# Your assignment
Repeat the lines from the line with "At what (x,y)" up to and including the line with "Looking at the", word for word and with the pictures left out.

# Data to process
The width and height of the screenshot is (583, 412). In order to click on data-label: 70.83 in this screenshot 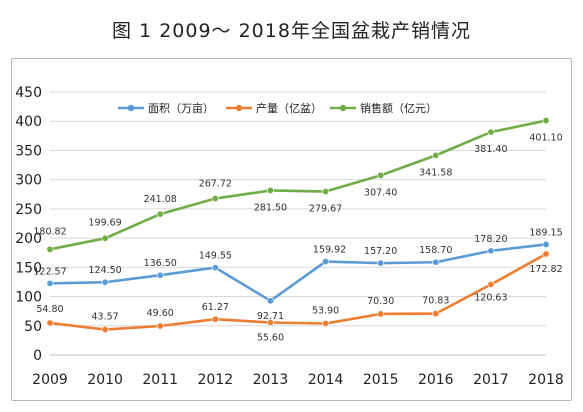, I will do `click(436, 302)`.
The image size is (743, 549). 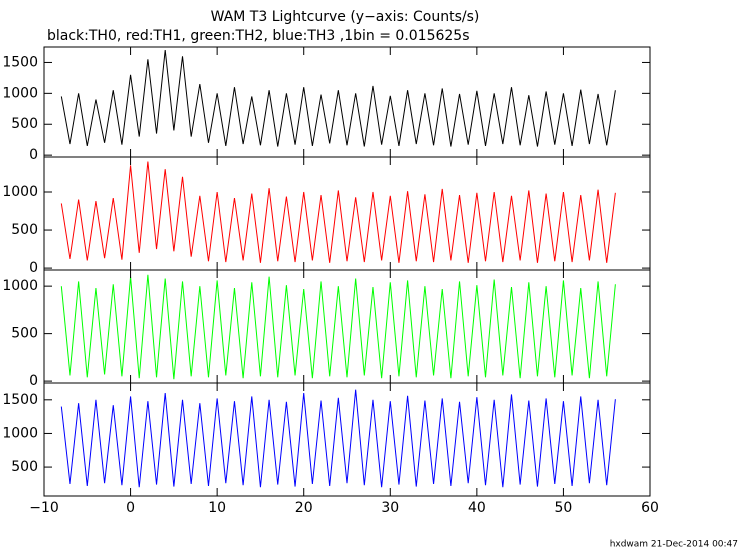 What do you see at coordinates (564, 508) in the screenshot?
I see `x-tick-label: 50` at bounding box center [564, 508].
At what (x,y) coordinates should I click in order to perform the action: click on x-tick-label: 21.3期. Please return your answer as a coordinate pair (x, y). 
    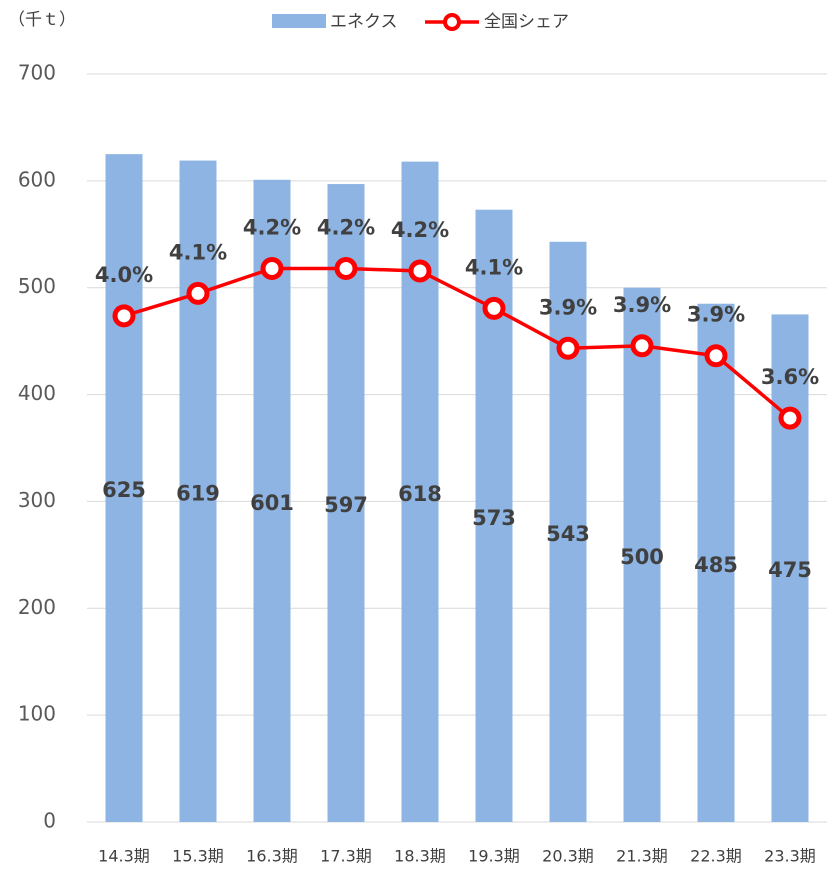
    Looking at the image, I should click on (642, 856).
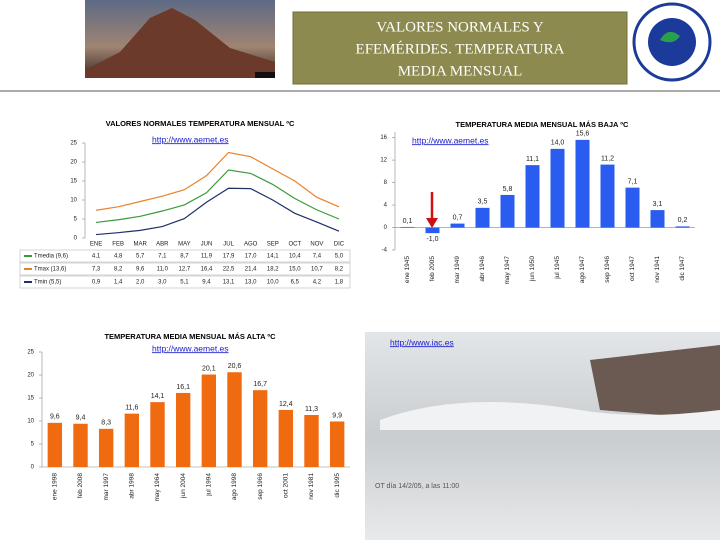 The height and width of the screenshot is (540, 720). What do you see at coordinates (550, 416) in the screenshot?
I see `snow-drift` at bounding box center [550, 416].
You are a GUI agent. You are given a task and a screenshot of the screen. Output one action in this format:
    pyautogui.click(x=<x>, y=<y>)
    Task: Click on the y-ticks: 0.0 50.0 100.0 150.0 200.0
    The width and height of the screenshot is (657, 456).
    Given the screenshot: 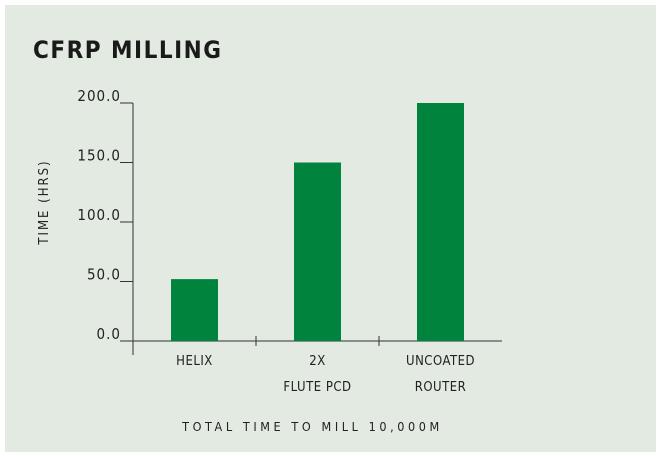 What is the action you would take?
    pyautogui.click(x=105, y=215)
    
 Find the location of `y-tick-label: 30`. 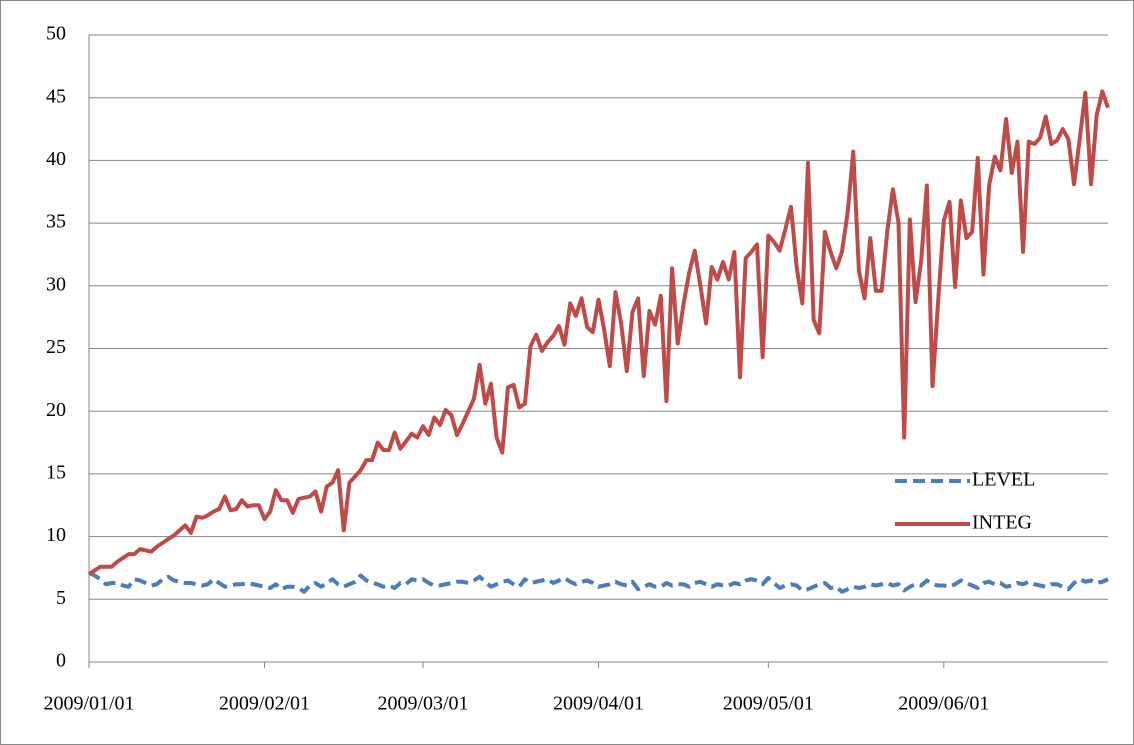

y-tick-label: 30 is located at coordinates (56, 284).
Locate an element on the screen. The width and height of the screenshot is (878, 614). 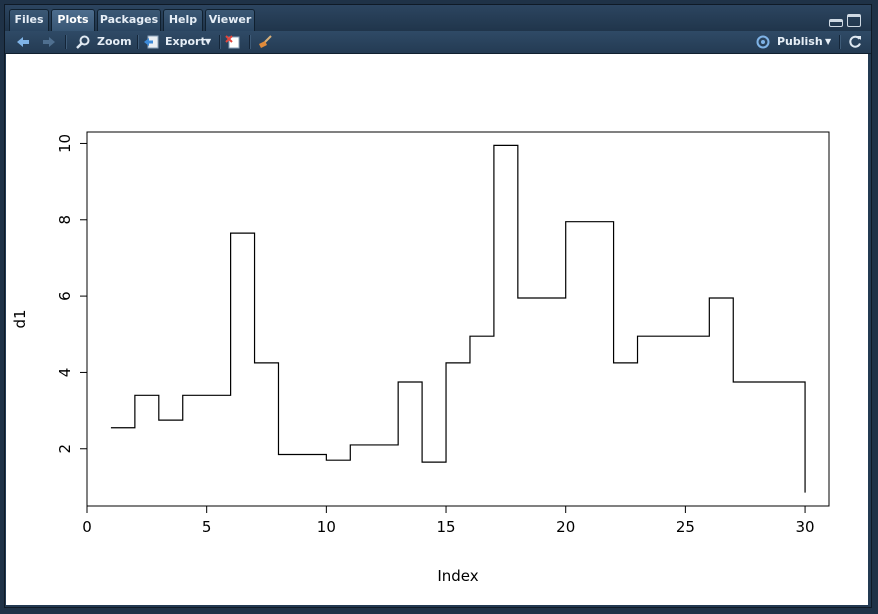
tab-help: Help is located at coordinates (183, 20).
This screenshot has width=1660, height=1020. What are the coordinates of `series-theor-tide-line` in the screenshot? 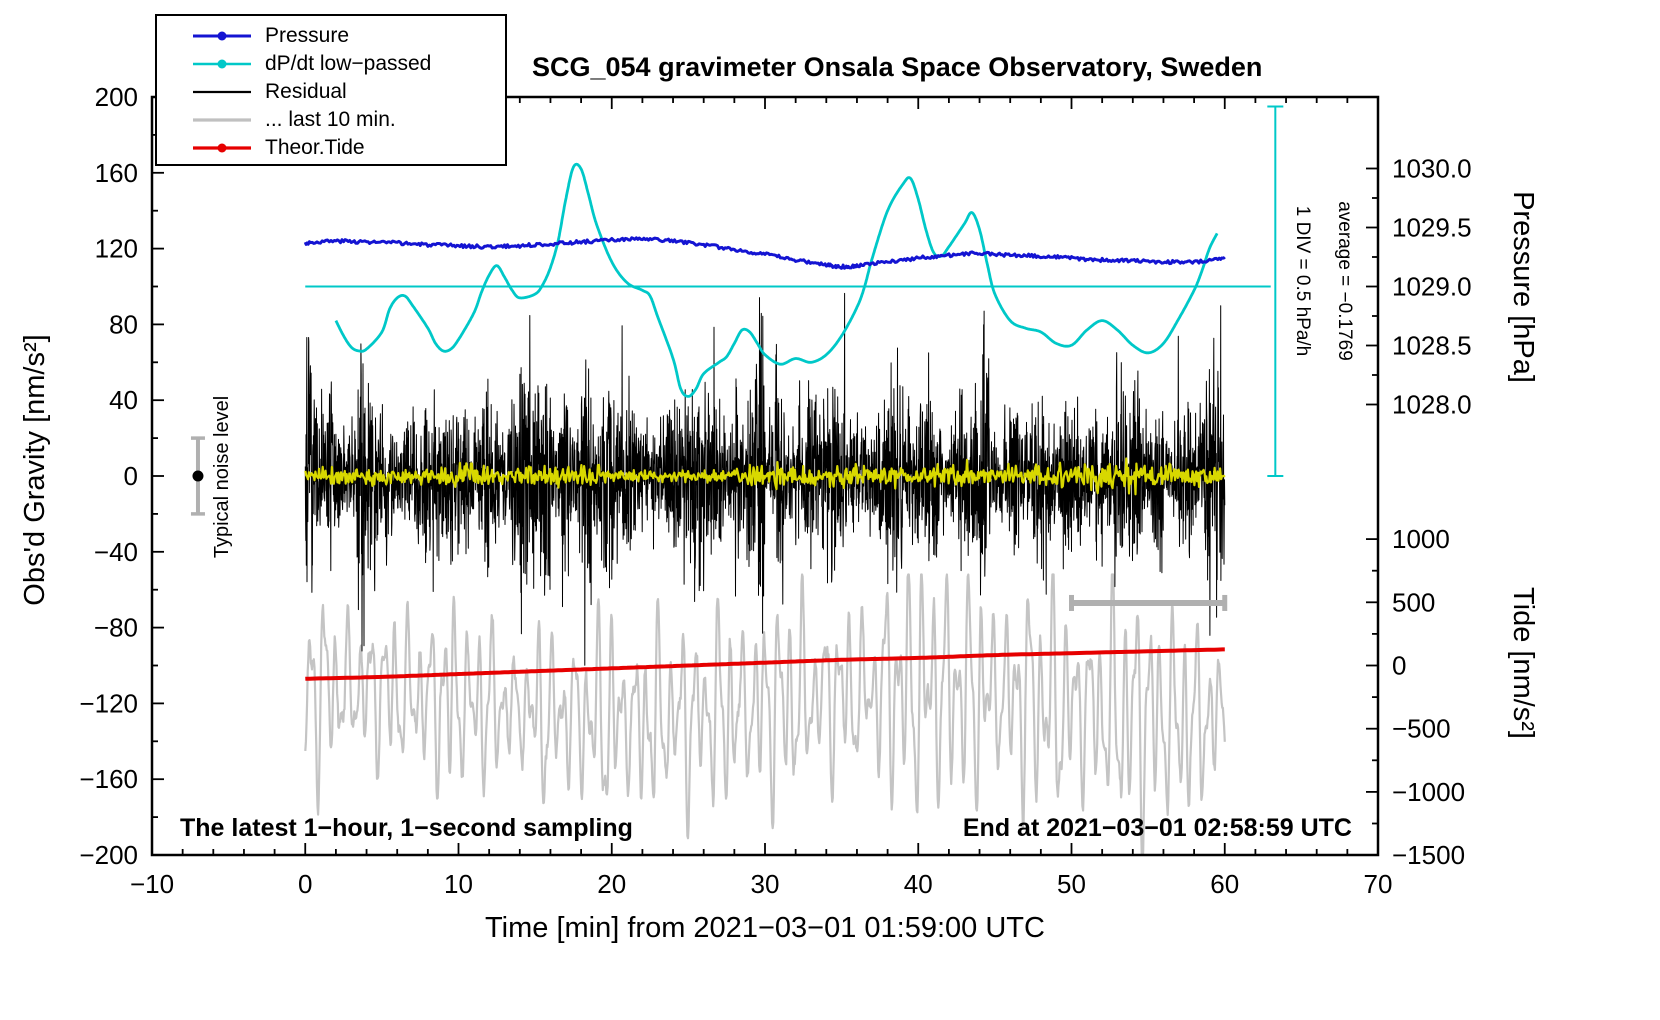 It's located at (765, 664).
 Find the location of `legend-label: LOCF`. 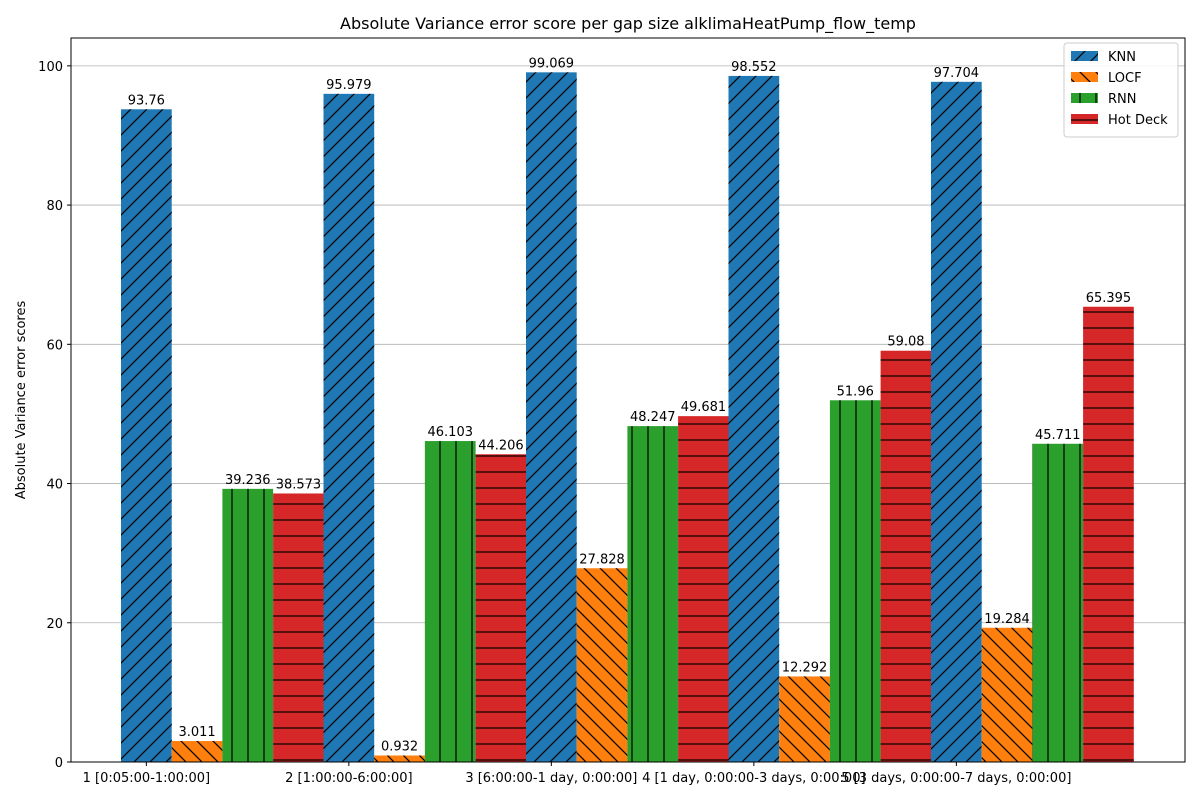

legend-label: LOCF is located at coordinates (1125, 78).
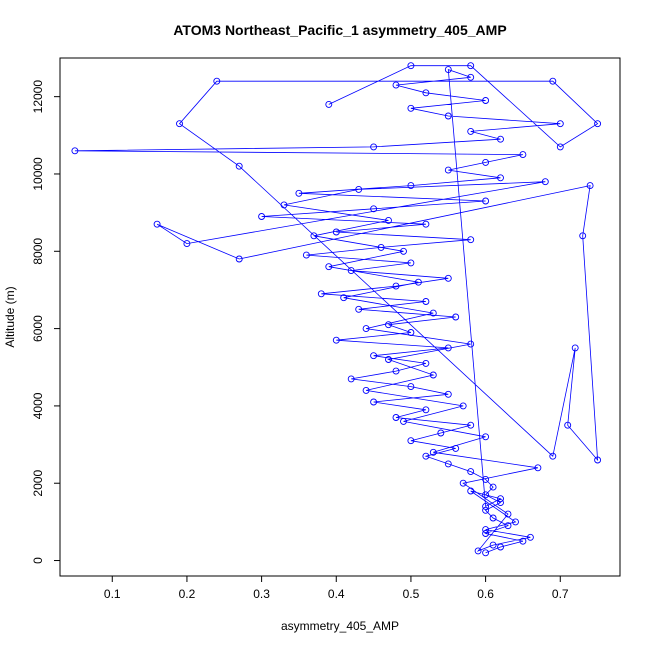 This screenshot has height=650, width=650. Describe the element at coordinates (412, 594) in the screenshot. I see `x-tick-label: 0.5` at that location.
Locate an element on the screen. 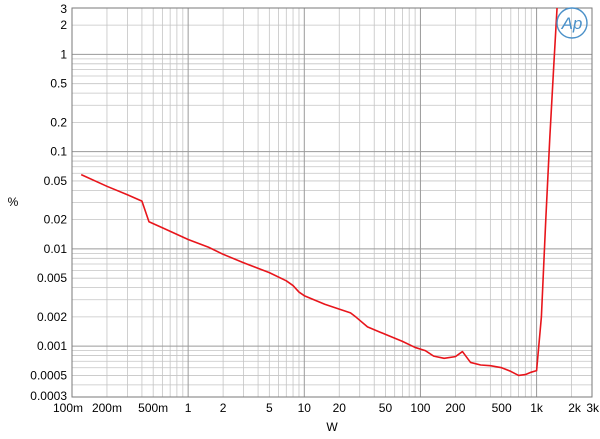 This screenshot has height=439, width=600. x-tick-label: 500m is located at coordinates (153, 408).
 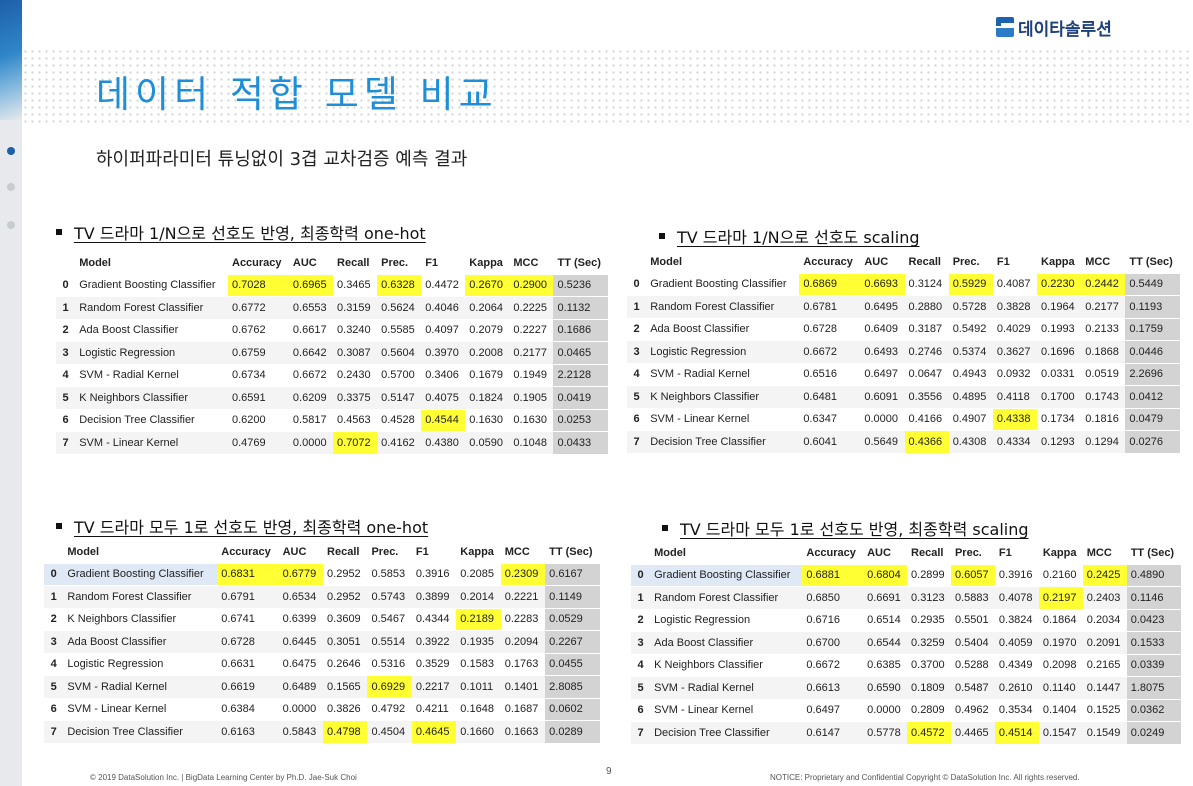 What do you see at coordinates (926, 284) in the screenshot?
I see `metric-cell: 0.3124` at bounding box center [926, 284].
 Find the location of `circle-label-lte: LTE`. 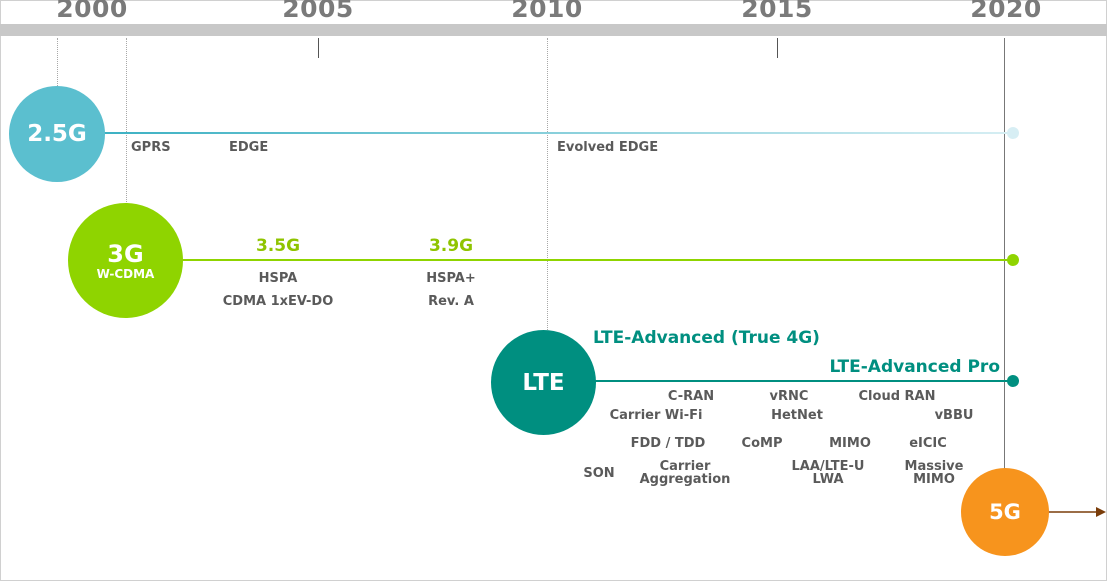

# Task result
At what (x,y) coordinates should I click in order to perform the action: click on x-tick-label: 21.3期. Please return your answer as a coordinate pair (x, y). 
    Looking at the image, I should click on (642, 856).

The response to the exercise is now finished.